YOUR TASK: In the material below, the lines from the one containing "Click the gray" through the one containing "This screenshot has height=650, width=850." are to be given again exactly, ends included, and no others.

TASK DATA:
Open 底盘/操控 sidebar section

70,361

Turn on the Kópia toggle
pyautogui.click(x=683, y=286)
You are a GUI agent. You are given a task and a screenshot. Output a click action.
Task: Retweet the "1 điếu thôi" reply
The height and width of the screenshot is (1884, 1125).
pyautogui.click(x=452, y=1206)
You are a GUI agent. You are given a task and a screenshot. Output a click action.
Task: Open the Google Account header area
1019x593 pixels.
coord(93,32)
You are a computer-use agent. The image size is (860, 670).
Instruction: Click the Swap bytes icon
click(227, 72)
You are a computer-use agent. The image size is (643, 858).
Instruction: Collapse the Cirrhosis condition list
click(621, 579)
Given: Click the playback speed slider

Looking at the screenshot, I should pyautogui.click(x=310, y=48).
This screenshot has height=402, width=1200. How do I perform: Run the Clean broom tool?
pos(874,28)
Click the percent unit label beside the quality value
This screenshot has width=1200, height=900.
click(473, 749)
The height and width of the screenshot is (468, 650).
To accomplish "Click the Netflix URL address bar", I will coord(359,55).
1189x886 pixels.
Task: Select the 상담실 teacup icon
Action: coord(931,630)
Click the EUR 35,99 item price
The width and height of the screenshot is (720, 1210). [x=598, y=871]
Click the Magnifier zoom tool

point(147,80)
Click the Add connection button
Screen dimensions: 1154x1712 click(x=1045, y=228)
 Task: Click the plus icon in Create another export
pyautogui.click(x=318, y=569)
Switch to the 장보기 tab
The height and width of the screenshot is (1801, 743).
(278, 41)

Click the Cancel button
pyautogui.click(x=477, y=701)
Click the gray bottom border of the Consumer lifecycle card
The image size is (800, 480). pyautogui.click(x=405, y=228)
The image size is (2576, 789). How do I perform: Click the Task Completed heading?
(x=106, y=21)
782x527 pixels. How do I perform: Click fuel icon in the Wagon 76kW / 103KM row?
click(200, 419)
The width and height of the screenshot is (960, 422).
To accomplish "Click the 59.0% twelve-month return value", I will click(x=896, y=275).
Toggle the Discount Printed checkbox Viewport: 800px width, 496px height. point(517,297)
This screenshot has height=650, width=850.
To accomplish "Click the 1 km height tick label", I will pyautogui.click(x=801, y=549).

TASK OUTPUT:
Click the gray bottom border of the Consumer lifecycle card
The image size is (800, 480). pyautogui.click(x=405, y=228)
The image size is (2576, 789). How do I perform: Click the Task Completed heading?
(x=106, y=21)
782x527 pixels. How do I perform: Click fuel icon in the Wagon 76kW / 103KM row?
click(200, 419)
The width and height of the screenshot is (960, 422).
To accomplish "Click the 59.0% twelve-month return value", I will click(x=896, y=275).
Toggle the Discount Printed checkbox Viewport: 800px width, 496px height. point(517,297)
This screenshot has height=650, width=850.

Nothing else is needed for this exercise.